The class opens up a bit when you reach level ten and can select a specialization. You can choose between a Brewmaster (tank), Mistweaver (healer), or Windwalker (dps). Each spec felt distinct and unique, similar to a druid. The skill rotations are kind of clumsy and awkward at the moment, but the class is still fresh off of Blizzard’s development line. I attempted to level a gnome monk to 30 but I quickly lost interest. I chose a gnome because I haven’t played an alliance character since Burning Crusade, and haven’t experienced the changes to the zones from Cataclysm, so I was setting myself up for a completely fresh experience. I still found it very dull to go through the zones, and the appeal of a new class wasn’t quite enough to keep me going.
Part of this boredom was brought on by the fact that I’ve been playing WoW since release, and a single game can only remain exciting for so long. The other part of my boredom is due to the new skill and talent system. Many skills have been removed or replaced for each class, and there are no more talent points. The effect of this on the player is that you’ll go for many levels without receiving anything other than a golden splash around your character when you level, and this isn’t at all rewarding or exciting, even though many of the changes to classes are great, cutting out overlapping spells and abilities while adding new ones. However, while the previous talent system was rather flawed, it at least rewarded character progression. Hopefully Blizzard will find a way to even that out by the time the expansion is released.

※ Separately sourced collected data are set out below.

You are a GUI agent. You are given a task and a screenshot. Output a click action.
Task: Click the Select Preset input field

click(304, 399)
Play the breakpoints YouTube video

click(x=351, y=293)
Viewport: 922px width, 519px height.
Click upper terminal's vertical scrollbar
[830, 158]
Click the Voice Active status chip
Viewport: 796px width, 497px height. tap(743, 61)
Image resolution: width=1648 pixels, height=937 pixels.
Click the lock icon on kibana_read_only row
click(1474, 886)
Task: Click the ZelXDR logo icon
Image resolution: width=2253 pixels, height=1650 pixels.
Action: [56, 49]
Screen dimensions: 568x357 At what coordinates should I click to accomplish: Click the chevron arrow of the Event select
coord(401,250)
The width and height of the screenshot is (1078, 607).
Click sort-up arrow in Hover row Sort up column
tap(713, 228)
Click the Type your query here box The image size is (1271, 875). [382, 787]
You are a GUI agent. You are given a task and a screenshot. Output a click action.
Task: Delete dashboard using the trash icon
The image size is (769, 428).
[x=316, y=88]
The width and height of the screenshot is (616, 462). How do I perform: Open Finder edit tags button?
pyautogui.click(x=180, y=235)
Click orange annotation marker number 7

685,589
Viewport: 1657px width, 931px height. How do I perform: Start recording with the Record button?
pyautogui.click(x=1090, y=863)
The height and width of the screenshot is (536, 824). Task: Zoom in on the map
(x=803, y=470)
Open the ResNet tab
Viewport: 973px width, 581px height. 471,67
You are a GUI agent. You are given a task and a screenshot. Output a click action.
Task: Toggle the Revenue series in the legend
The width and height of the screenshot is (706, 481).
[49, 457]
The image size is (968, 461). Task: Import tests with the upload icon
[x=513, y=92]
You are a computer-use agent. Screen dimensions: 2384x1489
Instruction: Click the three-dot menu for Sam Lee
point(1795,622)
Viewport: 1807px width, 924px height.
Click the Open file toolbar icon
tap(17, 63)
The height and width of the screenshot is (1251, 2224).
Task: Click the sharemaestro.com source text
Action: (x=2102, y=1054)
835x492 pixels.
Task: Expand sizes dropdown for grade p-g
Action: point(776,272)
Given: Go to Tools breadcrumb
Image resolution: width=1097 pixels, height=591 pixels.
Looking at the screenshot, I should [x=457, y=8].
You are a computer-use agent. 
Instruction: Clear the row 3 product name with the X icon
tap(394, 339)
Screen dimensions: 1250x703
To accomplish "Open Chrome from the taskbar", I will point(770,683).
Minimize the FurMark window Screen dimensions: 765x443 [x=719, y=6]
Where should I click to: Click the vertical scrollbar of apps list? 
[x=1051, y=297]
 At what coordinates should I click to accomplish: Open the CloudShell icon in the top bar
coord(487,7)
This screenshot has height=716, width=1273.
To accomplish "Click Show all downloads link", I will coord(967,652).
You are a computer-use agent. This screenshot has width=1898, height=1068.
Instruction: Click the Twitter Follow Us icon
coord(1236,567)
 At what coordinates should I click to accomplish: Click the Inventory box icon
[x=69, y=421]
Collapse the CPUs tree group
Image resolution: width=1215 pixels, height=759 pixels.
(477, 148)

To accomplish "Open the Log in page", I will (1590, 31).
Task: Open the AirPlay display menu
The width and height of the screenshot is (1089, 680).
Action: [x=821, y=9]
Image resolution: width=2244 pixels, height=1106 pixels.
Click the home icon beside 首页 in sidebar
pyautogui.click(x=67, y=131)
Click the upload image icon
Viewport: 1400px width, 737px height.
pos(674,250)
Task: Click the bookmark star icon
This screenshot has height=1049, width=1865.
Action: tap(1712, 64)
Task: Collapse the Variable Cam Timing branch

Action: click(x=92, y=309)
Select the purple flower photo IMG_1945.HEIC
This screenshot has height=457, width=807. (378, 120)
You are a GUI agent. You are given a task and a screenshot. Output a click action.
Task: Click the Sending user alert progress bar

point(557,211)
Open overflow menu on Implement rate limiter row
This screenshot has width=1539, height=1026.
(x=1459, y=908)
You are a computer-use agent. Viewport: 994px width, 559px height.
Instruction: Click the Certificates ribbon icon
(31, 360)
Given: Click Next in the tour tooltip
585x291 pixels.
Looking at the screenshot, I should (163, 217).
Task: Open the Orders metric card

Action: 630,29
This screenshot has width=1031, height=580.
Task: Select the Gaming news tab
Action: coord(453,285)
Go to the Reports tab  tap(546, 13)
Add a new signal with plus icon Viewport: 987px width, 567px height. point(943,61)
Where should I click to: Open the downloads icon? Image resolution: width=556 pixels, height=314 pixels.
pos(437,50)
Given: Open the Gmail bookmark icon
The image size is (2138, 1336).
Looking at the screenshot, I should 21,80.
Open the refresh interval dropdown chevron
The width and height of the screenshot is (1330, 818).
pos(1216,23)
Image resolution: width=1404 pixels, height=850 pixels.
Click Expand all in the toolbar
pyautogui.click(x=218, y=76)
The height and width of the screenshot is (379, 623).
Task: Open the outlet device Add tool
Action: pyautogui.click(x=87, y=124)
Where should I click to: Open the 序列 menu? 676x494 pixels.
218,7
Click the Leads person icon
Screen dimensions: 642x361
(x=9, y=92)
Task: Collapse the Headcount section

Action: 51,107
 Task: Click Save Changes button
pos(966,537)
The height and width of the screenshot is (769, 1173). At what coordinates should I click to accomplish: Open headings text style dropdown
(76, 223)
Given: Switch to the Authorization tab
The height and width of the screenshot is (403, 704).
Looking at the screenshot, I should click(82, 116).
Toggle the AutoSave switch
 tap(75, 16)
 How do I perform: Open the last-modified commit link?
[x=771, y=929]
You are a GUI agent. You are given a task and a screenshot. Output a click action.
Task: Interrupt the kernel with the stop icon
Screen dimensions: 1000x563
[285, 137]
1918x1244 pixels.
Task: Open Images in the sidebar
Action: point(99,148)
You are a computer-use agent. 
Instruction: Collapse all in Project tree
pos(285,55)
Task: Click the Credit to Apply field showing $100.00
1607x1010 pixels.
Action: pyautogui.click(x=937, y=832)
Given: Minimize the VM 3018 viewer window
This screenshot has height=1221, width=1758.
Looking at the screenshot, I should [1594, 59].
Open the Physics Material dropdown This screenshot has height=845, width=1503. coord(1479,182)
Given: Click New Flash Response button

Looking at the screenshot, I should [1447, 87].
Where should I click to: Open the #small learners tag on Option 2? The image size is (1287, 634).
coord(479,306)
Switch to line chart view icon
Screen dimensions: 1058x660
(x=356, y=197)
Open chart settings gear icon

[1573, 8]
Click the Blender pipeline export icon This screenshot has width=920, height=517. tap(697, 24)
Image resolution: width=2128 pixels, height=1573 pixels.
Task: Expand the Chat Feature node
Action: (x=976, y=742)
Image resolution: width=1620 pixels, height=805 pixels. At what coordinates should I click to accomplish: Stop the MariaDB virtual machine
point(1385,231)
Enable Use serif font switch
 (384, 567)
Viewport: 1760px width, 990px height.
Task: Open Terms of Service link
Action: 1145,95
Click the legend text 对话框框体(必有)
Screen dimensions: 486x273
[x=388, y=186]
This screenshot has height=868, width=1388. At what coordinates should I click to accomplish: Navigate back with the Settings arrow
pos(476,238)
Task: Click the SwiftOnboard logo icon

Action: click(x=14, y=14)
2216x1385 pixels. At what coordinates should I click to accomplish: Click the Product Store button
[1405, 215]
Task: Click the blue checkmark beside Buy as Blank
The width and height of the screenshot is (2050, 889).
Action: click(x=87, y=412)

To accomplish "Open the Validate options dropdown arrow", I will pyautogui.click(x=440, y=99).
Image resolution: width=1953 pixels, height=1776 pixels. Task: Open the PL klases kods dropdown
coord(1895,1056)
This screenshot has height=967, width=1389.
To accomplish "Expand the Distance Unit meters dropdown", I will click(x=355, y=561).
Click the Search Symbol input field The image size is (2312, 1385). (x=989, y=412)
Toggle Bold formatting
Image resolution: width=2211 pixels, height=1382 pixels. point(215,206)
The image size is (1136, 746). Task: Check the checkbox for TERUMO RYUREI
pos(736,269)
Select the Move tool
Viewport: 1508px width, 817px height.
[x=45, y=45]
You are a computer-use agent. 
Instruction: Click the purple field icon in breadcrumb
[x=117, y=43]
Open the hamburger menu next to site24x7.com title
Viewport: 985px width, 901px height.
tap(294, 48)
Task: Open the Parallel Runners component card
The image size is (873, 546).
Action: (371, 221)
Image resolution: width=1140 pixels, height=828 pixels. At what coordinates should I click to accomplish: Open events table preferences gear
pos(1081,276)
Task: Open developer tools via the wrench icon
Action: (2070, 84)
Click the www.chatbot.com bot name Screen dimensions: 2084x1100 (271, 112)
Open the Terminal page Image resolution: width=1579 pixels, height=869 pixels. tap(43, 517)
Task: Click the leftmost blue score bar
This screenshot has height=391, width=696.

Overall, the new starting content feels very complete, although slightly empty of interest. There are a few cutscenes that aren’t included yet in the beta, possibly some quests and dialogue, so it will be interesting to see how Blizzard polishes it up, and to see if the Pandaren starting area can compete with that of the Worgen or Goblin. Also, an important aspect for Mists that is not yet available for testing is the pet battle system, which shows promise for entertainment. The beta is pretty young, after all. The Pandaren do have an advantage that the other races don’t have: they live on an island with a turtle head sticking out, and the potential for jokes alone are worth the price of admission.